■ The request
Please pick out every line in the records below that contains the word "icon", and copy each one. Case counts.

--- Start of Raw records ---

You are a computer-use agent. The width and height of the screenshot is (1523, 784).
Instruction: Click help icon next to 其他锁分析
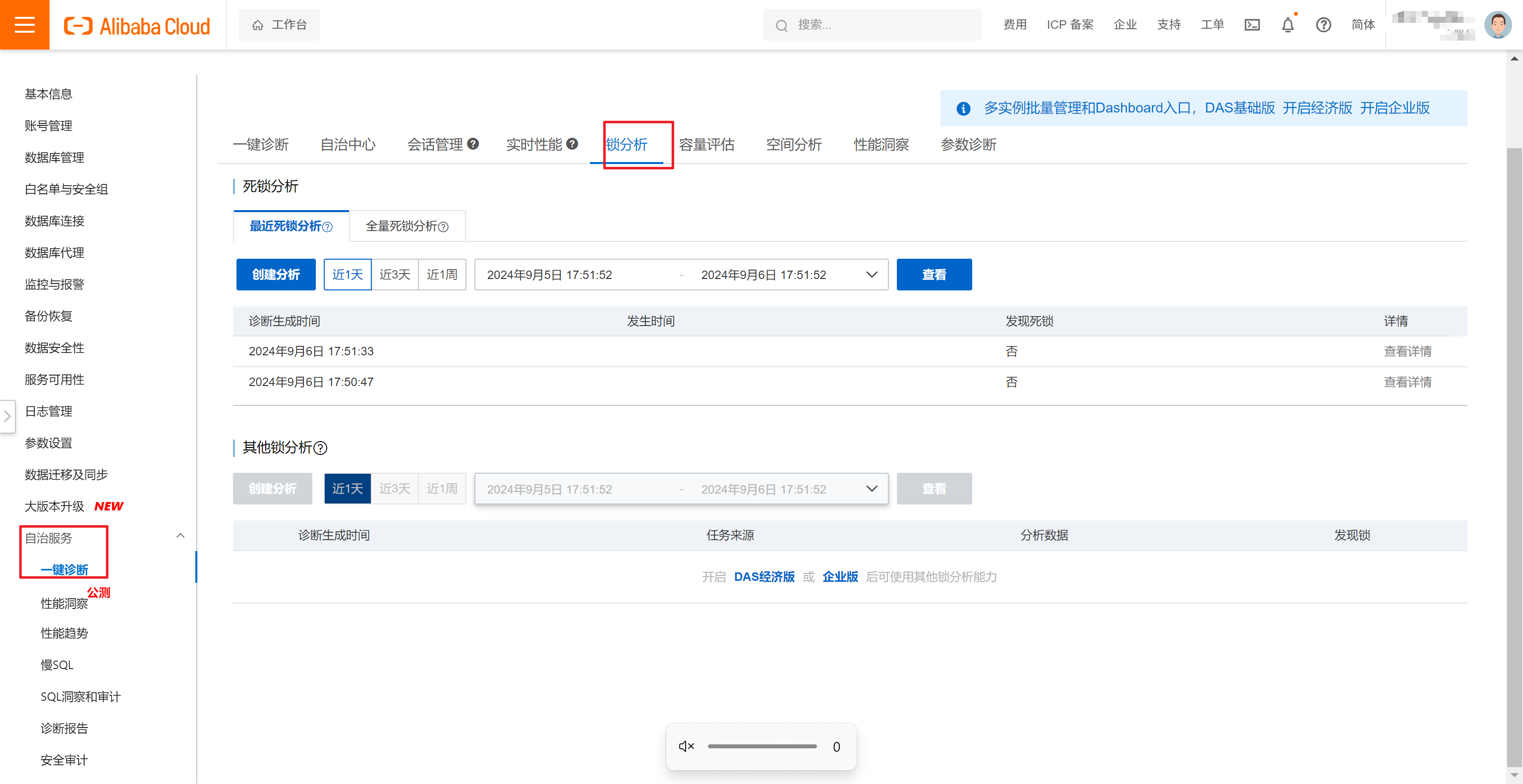[320, 448]
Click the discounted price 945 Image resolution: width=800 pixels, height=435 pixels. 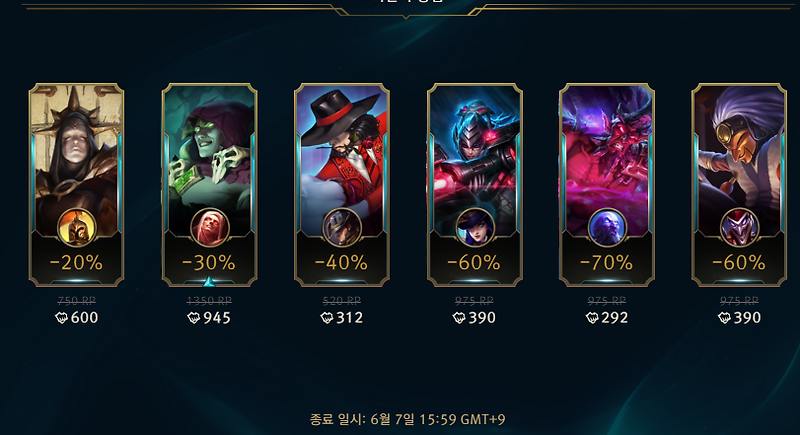[217, 318]
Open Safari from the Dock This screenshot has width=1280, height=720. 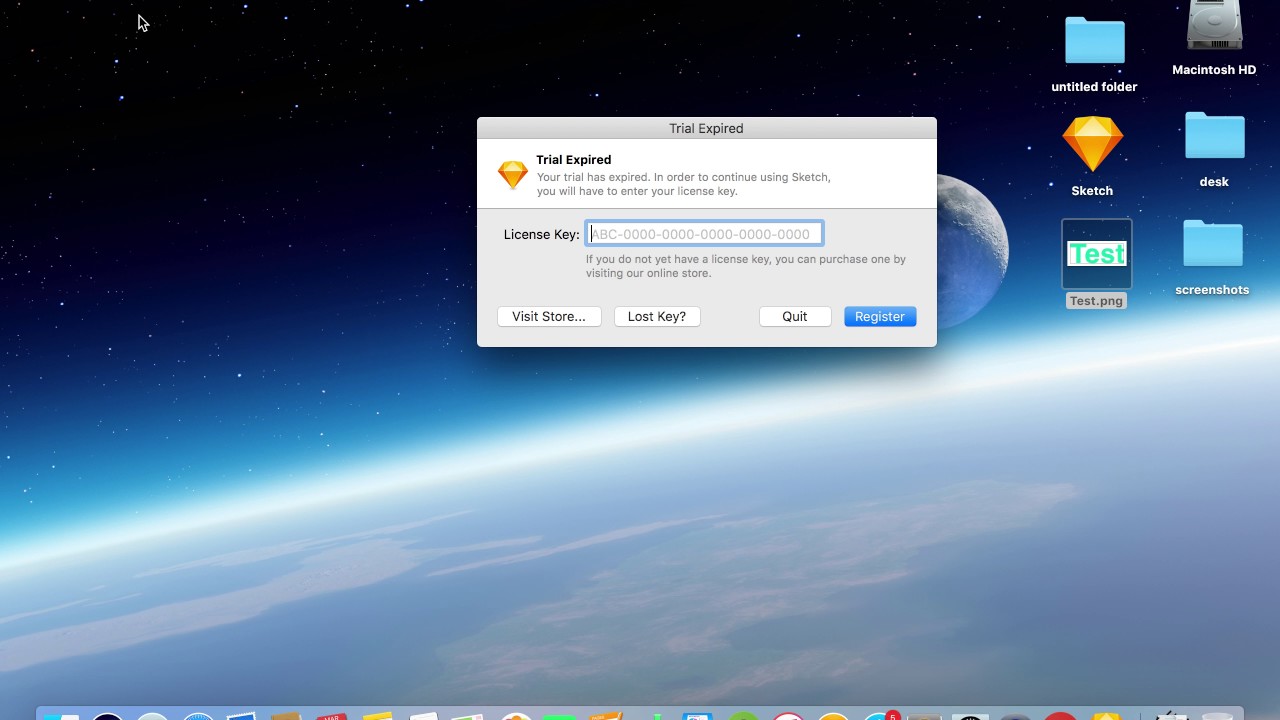click(x=198, y=717)

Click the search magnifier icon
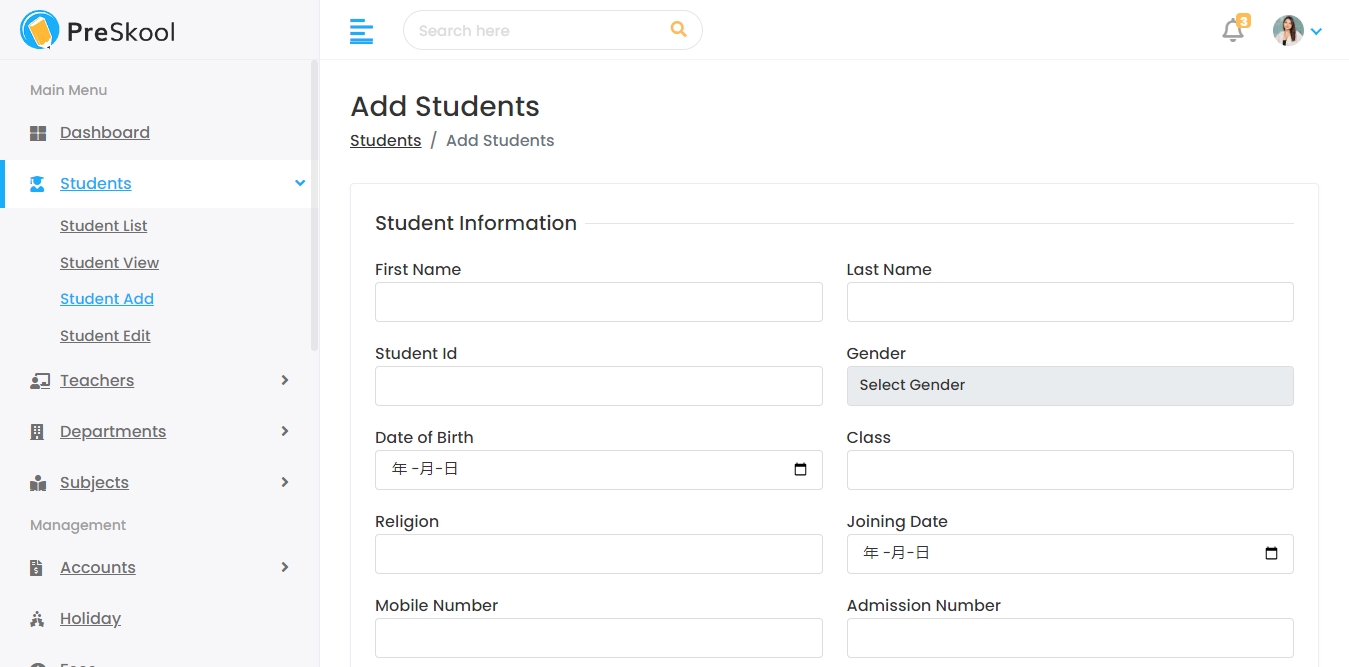tap(678, 30)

--- End of Raw records ---

■ Response
Instruction: Click help icon next to 其他锁分析
Click the search magnifier icon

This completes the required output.